Under the baton of Carl Davis, the Malaysian Philharmonic Orchestra took fans on a musical adventure of the Fab Four’s best hits, writes Dennis Chua
THE Fab Four’s timeless tunes came alive in symphonic wonder under the Malaysian Philharmonic Orchestra at the MPO Plays the Beatles concert recently. The acclaimed orchestra dazzled a packed Dewan Filharmonik Petronas with a two hour-long tribute to songs by the legendary Liverpool band. The concert was led by a one-time Beatles collaborator, conductor Carl Davis, who has conducted all the major orchestras in the United Kingdom and composed numerous scores for operas and concert suites. He collaborated with Sir Paul McCartney on his Liverpool Oratorio in 1991 (McCartney’s Liverpool Oratorio was the former Beatle’s first major foray into classical music).
While many of the 90-member orchestra’s musicians were in Beatles-style fashion — funky hairdos and psychedelic suits and dresses— Davis proved to be the star attraction of the show in a shiny red and white suit reminiscent of the Fab Four’s heyday. For each song performed, Davis preceded it with witty information.
The show started with the fun-filled She Loves You, which Davis described as the song that thrust the Beatles into the national spotlight in the UK. Consequently, the audience was taken on a psychedelic journey with a medley of Strawberry Fields Forever and Penny Lane.
Davis shared that both songs were written with the Fab Four’s hometown Liverpool in mind; Penny Lane is an actual street in Liverpool while Strawberry Fields was inspired by Lennon’s memories of playing in the garden of Strawberry Field, a children’s home near where he used to live.

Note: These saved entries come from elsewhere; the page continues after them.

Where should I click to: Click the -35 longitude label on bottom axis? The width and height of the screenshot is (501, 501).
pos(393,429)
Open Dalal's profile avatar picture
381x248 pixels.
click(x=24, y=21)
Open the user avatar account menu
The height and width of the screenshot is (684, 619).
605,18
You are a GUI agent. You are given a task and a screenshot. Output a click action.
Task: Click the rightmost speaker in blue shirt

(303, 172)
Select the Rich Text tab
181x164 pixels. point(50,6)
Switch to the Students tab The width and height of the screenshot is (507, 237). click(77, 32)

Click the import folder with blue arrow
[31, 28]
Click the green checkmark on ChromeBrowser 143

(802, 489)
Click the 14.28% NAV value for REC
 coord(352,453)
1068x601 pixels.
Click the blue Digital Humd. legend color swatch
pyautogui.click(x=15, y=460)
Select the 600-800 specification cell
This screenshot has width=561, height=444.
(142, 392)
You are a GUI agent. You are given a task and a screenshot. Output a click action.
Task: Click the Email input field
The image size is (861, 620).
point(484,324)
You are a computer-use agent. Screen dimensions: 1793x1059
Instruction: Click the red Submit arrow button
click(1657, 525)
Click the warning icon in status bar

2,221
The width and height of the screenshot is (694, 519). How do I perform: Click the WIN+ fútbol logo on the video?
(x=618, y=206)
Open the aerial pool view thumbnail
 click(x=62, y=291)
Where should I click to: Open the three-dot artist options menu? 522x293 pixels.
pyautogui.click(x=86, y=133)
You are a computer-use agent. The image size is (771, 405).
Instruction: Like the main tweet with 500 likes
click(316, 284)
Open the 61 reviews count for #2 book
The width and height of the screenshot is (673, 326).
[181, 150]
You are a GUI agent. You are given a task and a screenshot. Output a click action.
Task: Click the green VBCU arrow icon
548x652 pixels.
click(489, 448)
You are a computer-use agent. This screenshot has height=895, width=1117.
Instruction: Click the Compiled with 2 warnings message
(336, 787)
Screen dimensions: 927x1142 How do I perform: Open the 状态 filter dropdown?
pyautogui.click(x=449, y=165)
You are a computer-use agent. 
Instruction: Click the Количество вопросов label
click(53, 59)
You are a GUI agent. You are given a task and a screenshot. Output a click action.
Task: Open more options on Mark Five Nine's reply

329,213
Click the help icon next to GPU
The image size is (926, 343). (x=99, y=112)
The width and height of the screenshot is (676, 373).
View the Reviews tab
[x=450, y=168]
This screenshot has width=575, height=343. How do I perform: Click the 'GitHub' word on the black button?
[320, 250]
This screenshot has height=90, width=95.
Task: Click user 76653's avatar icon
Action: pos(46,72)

Love Me Do came next, co-written by Lennon and McCartney during their schooldays. The song famously features a blues harmonica riff performed by Lennon in the 1980s. Malaysians also know it as the song used for a TV jingle for a famous poultry foods company.
The orchestra then took on the lesser known Good Day Sunshine from the 1966 album Revolver. An optimistic song, it has reportedly been played as the wake-up music on multiple space shuttle missions. In fact, McCartney played it live to the crew of the International Space Station in 2005.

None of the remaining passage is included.